* **TRY IT**: Beginning at the line that mentions "Select rounded frame for Bloc de texte", retype the rest of the records below exactly. Pictures are not part of the copy.

(Screenshot grounding data)
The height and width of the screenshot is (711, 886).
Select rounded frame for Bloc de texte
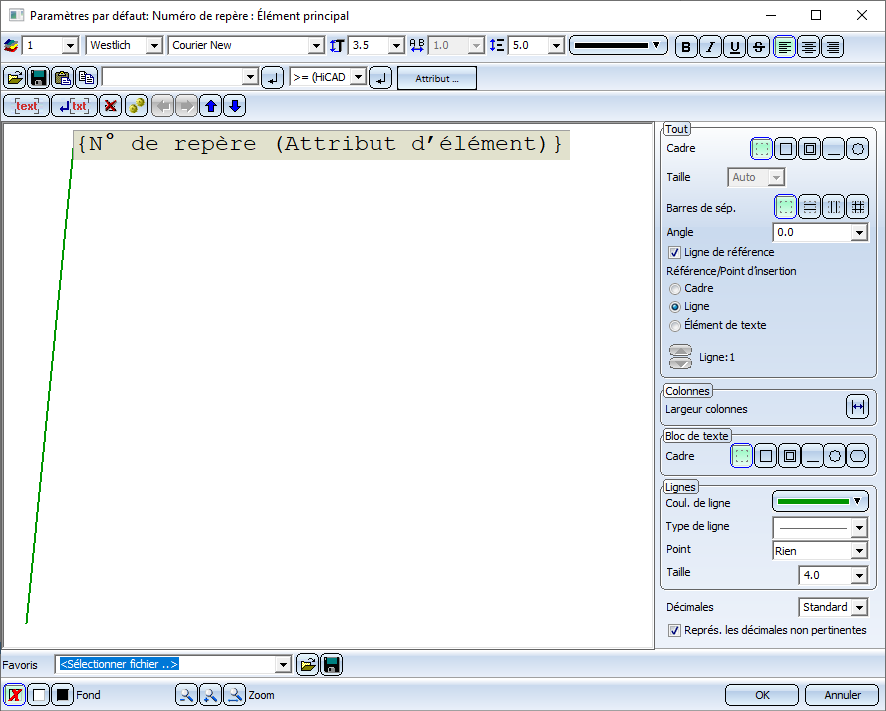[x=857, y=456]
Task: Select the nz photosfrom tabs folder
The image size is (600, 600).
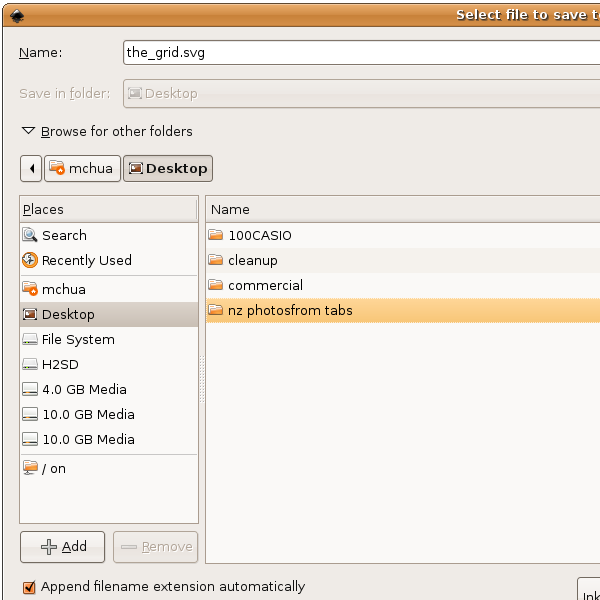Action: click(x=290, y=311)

* **OUTPUT FOR THIS TASK**:
Select rounded frame for Bloc de texte
[x=857, y=456]
Task: Select the nz photosfrom tabs folder
The image size is (600, 600).
Action: click(x=290, y=311)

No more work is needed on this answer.